*** Opening of Given data ***

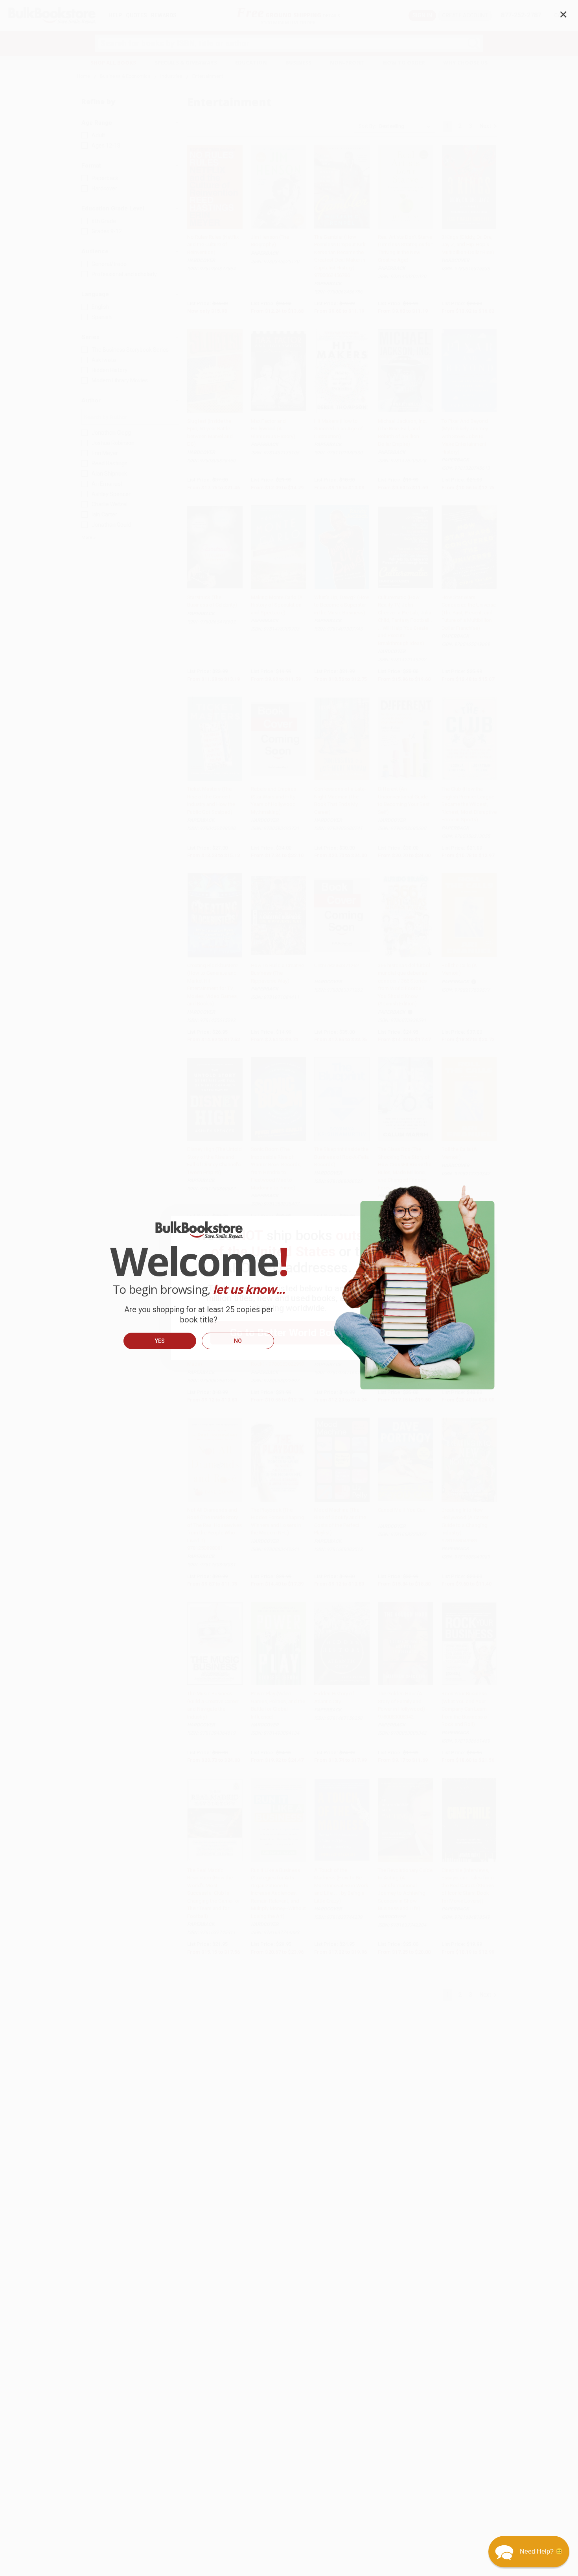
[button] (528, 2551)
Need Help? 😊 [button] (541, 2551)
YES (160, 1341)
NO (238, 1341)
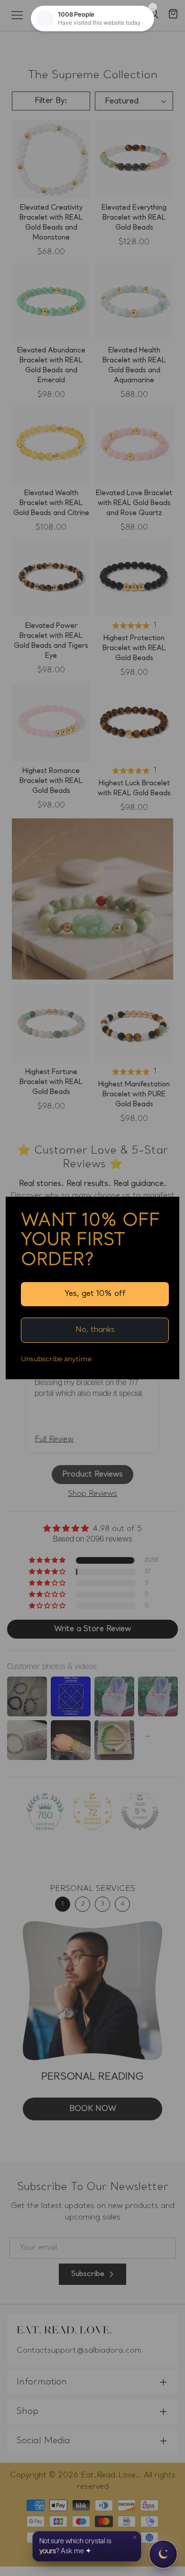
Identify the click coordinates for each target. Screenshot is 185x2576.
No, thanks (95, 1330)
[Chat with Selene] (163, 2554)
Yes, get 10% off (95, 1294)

*** Close of Given data ***
*** Opening of Given data ***

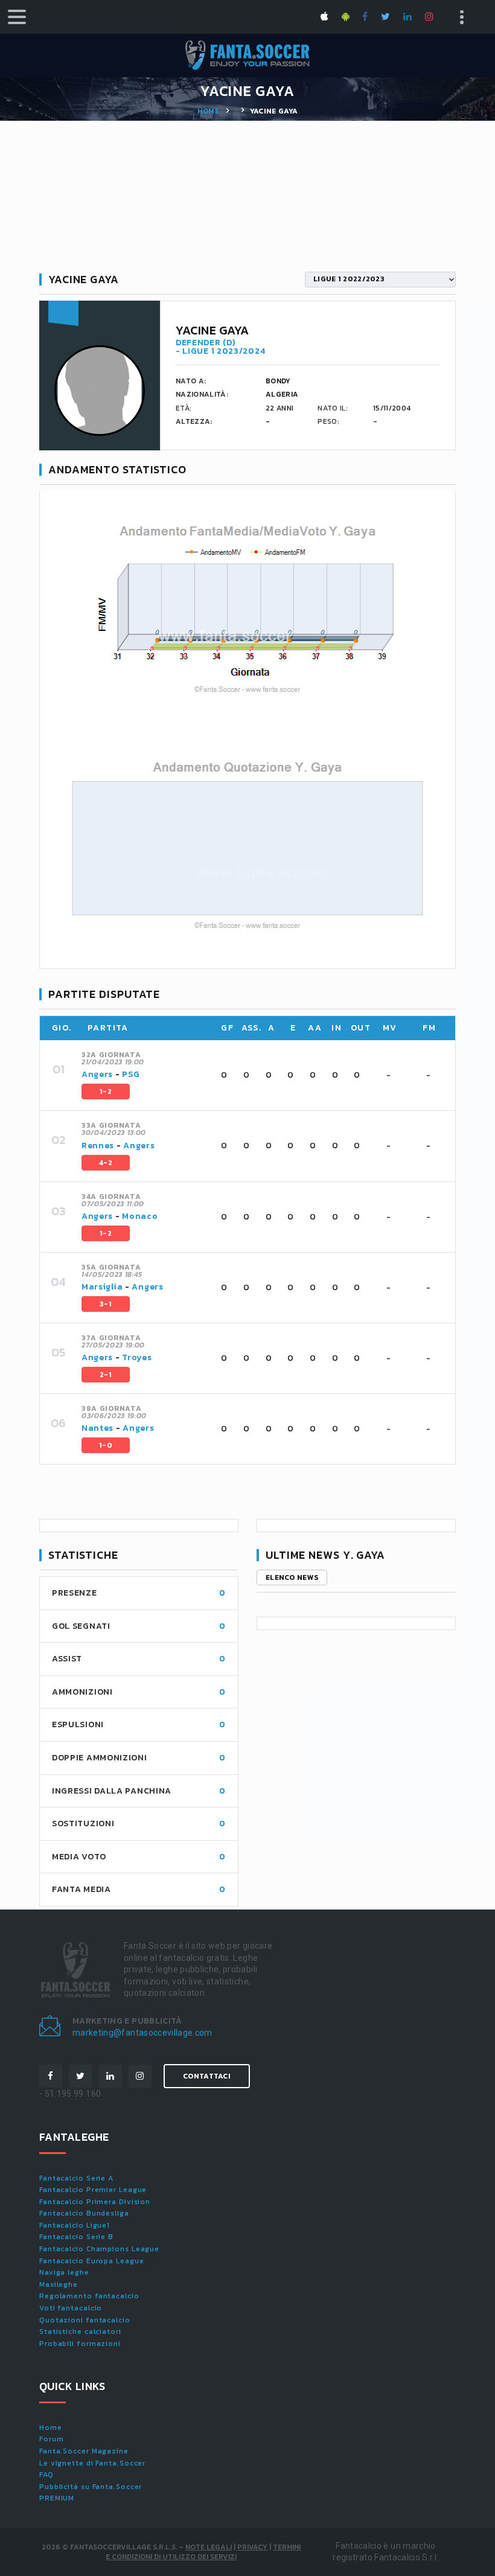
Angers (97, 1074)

*** Close of Given data ***

What you should do: In the listing above, find the line with "[button] (528, 2551)" and the line with "Yes, get 10% off (95, 1294)". Copy exactly those two and every line between, without the pictures.

Exercise solution:
[button] (528, 2551)
Need Help? 😊 [button] (541, 2551)
YES (160, 1341)
NO (238, 1341)
Identify the click coordinates for each target. Screenshot is 185x2576.
No, thanks (95, 1330)
[Chat with Selene] (163, 2554)
Yes, get 10% off (95, 1294)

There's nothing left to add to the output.